Self-hosting Postgres is so incredibly easy. People are under this strange spell that they need to use an ORM or always reach for SQLite when it’s trivially easy to write raw SQL. The syntax was designed so lithium’d out secretaries were able to write queries on a punchcard. Postgres has so many nice lil features.

taylorsatula · 2025-12-21T03:19:06 1766287146

:D I’d also like to thank David Hahn for obsessively (and arguably compulsively) learning about a topic way out of his depth and then manifesting it till the cops took him away.

taylorsatula · 2025-12-21T01:20:45 1766280045

(As I said above I changed to an AGPL earlier today but I'll speak to my BSL logic)

I liked BSL because the code ~was~ proprietary for a time so someone couldn't duplicate my software I've worked so hard on, paywall it, and put me out of business. I'm a one-man development operation and a strong gust of wind could blow me over. I liked BSL because it naturally decayed into a permissive open source license automatically after a timeout. I'd get a head start but users could still use it and modify it from day one as long as they didn't charge money for it.

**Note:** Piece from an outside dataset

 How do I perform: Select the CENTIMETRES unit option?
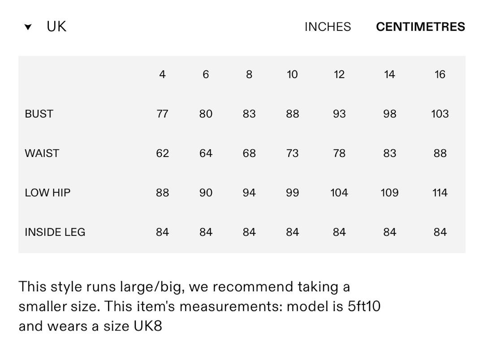[x=420, y=27]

nawtagain · 2025-12-21T02:22:09 1766283729

Totally fair - but just call it Source Available then.

Open Source has a specific definition and this license does not conform to that definition.

Stating it is open source creates a bait and switch effect with people who understand this definition, get excited, then realize this project is not actually open source.

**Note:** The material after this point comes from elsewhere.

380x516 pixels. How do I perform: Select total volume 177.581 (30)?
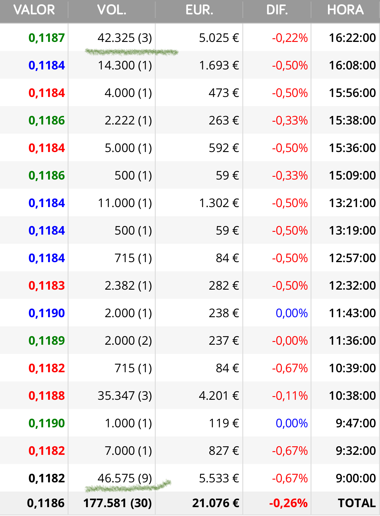[117, 503]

hugo1789 · 2025-12-21T11:02:38 1766314958

Could you please stop that? First it is not true. "Open Source" has nothing to do with the "Open Source Initiative" it existed long before. Second you are making people keep their source closed (not available) which is not a good thing.

eadwu · 2025-12-21T03:27:28 1766287648

"Open Source has a specific definition and this license does not conform to that definition."

To be fair, this wouldn't be an issue if Open Source stuck with "Debian Free Software". If you really want to call it a bait and switch, open source did it first.

taylorsatula · 2025-12-21T03:20:17 1766287217

That’s fair. It’s OSI now but I get what you’re saying broadly.

taylorsatula · 2025-12-21T01:16:48 1766279808

I use a two-step generation process which both avoids memory explosion in the window and the one turn behind problem.

When a user sends a message I: generate a vector of the user message -> pull in semantically similar memories -> filter and rank them -> then send an API call with the memories from the last turn that were 'pinned' plus the top 10 memories just surfaced. the first API call's job is to intelligently pick the actual worthwhile memories and 'pin' them till the next turn -> do the main LLM call with an up-to-date and thinned list of memories.

Reading the prompt itself that the analysis model carries is probably easier than listening to my abstract description: https://github.com/taylorsatula/mira-OSS/blob/main/config/pr...

I can't say with confidence that this is ~why~ I don't run into the model getting super flustered and crashing out though I'm familiar with what you're talking about.